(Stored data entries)
--------------------------------

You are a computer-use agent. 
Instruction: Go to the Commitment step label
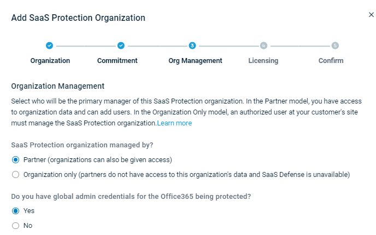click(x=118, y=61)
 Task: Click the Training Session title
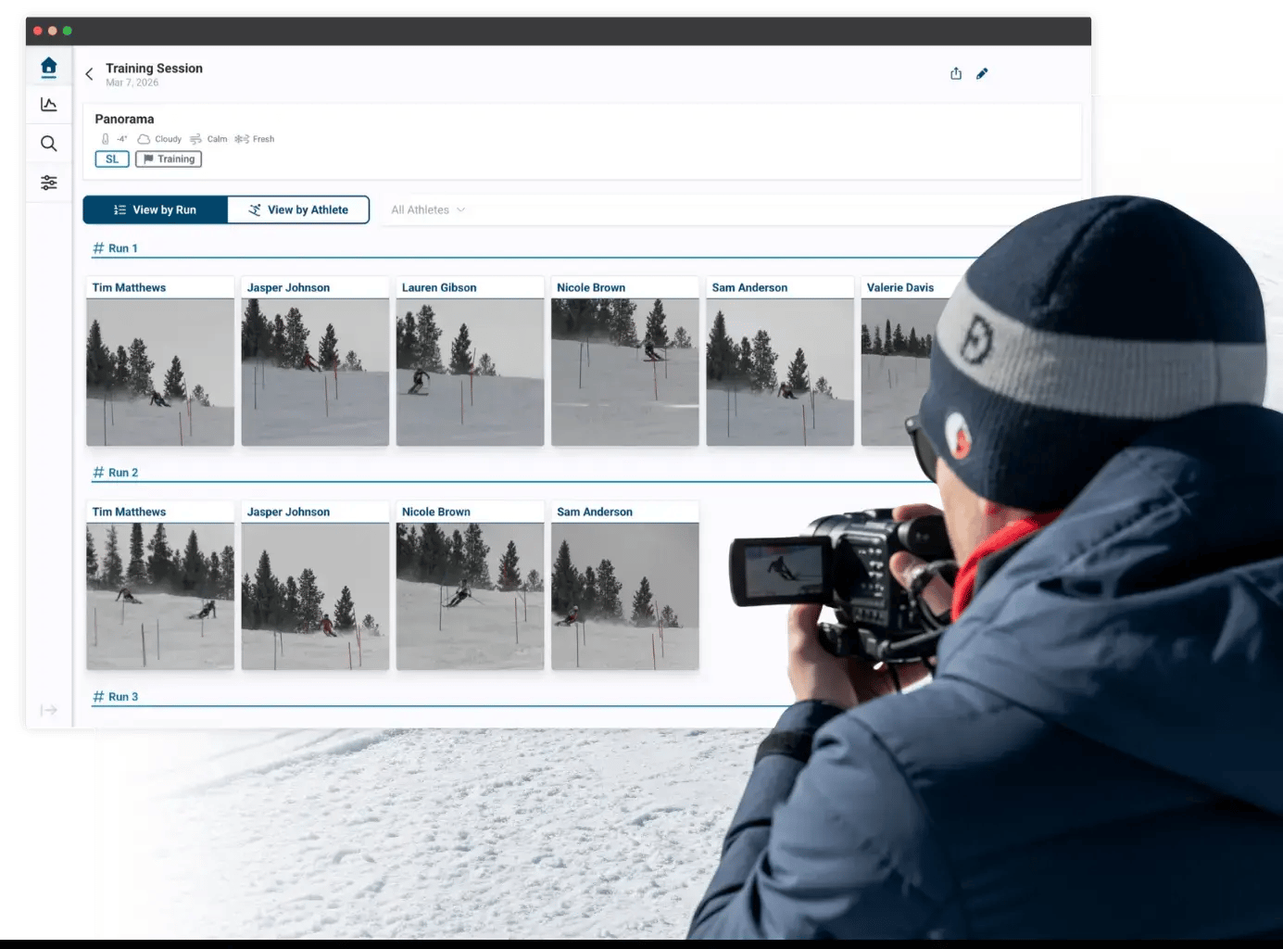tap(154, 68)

--------------------------------

> Work instruction: All the data above is to be transcribed exactly, with no pictures included.

> Task output:
You are a computer-use agent. 
Instruction: Go to the Commitment step label
click(x=118, y=61)
 Task: Click the Training Session title
tap(154, 68)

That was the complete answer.